Output the records that follow, with every character intact.
______________________________
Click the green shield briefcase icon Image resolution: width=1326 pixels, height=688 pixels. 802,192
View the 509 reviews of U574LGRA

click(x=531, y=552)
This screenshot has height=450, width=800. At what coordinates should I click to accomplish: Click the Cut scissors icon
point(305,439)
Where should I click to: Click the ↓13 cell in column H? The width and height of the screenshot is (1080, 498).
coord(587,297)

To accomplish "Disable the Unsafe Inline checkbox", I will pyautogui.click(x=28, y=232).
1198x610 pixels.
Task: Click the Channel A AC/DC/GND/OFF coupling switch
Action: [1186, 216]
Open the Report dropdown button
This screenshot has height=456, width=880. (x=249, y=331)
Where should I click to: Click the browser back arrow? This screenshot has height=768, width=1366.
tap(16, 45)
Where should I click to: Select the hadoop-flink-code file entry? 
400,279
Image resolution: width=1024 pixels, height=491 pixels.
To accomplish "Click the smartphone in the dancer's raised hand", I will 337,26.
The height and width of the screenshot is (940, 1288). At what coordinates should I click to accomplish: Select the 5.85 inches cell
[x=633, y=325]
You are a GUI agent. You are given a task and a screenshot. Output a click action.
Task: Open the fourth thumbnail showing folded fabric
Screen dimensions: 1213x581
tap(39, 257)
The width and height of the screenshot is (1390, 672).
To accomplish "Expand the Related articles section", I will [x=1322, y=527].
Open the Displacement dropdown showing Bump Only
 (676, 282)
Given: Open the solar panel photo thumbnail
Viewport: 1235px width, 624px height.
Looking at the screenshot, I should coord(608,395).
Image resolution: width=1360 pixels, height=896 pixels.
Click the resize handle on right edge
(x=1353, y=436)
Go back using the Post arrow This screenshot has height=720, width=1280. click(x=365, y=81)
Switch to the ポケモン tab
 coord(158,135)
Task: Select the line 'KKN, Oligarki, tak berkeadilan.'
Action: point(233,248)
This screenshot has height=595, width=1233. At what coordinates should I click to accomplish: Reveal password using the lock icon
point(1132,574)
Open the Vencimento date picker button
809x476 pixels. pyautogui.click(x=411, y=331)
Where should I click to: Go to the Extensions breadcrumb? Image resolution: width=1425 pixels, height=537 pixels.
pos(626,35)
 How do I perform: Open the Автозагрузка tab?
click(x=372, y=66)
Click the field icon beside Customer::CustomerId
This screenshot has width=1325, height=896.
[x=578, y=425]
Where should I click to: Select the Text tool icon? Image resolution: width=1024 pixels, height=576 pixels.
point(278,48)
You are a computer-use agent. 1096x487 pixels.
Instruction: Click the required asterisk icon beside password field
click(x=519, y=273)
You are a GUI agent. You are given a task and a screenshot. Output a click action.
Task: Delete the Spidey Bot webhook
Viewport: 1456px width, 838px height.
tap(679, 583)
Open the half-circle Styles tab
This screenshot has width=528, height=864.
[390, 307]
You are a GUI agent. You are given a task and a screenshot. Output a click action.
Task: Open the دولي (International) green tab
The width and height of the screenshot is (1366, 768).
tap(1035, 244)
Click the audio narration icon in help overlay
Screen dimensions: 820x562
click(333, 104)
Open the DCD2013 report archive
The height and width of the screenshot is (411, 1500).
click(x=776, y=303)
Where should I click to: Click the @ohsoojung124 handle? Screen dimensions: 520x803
______________________________
TASK ANSWER
Click the green shield briefcase icon Image resolution: width=1326 pixels, height=688 pixels. 802,192
View the 509 reviews of U574LGRA

click(x=531, y=552)
This screenshot has height=450, width=800. At what coordinates should I click to accomplish: Click the Cut scissors icon
point(305,439)
Where should I click to: Click the ↓13 cell in column H? The width and height of the screenshot is (1080, 498).
coord(587,297)

To accomplish "Disable the Unsafe Inline checkbox", I will pyautogui.click(x=28, y=232).
1198x610 pixels.
Task: Click the Channel A AC/DC/GND/OFF coupling switch
Action: [1186, 216]
Open the Report dropdown button
This screenshot has height=456, width=880. (x=249, y=331)
Where should I click to: Click the browser back arrow? This screenshot has height=768, width=1366.
tap(16, 45)
Where should I click to: Select the hadoop-flink-code file entry? 
400,279
Image resolution: width=1024 pixels, height=491 pixels.
To accomplish "Click the smartphone in the dancer's raised hand", I will 337,26.
The height and width of the screenshot is (940, 1288). At what coordinates should I click to accomplish: Select the 5.85 inches cell
[x=633, y=325]
You are a GUI agent. You are given a task and a screenshot. Output a click action.
Task: Open the fourth thumbnail showing folded fabric
Screen dimensions: 1213x581
tap(39, 257)
The width and height of the screenshot is (1390, 672).
To accomplish "Expand the Related articles section", I will [x=1322, y=527].
Open the Displacement dropdown showing Bump Only
 (676, 282)
Given: Open the solar panel photo thumbnail
Viewport: 1235px width, 624px height.
Looking at the screenshot, I should coord(608,395).
Image resolution: width=1360 pixels, height=896 pixels.
Click the resize handle on right edge
(x=1353, y=436)
Go back using the Post arrow This screenshot has height=720, width=1280. click(x=365, y=81)
Switch to the ポケモン tab
 coord(158,135)
Task: Select the line 'KKN, Oligarki, tak berkeadilan.'
Action: point(233,248)
This screenshot has height=595, width=1233. At what coordinates should I click to accomplish: Reveal password using the lock icon
point(1132,574)
Open the Vencimento date picker button
809x476 pixels. pyautogui.click(x=411, y=331)
Where should I click to: Go to the Extensions breadcrumb? Image resolution: width=1425 pixels, height=537 pixels.
pos(626,35)
 How do I perform: Open the Автозагрузка tab?
click(x=372, y=66)
Click the field icon beside Customer::CustomerId
This screenshot has width=1325, height=896.
[x=578, y=425]
Where should I click to: Select the Text tool icon? Image resolution: width=1024 pixels, height=576 pixels.
point(278,48)
You are a computer-use agent. 1096x487 pixels.
Instruction: Click the required asterisk icon beside password field
click(x=519, y=273)
You are a GUI agent. You are given a task and a screenshot. Output a click action.
Task: Delete the Spidey Bot webhook
Viewport: 1456px width, 838px height.
tap(679, 583)
Open the half-circle Styles tab
This screenshot has width=528, height=864.
[390, 307]
You are a GUI agent. You are given a task and a screenshot. Output a click action.
Task: Open the دولي (International) green tab
The width and height of the screenshot is (1366, 768).
tap(1035, 244)
Click the audio narration icon in help overlay
Screen dimensions: 820x562
click(333, 104)
Open the DCD2013 report archive
The height and width of the screenshot is (411, 1500).
click(x=776, y=303)
Where should I click to: Click the @ohsoojung124 handle? Screen dimensions: 520x803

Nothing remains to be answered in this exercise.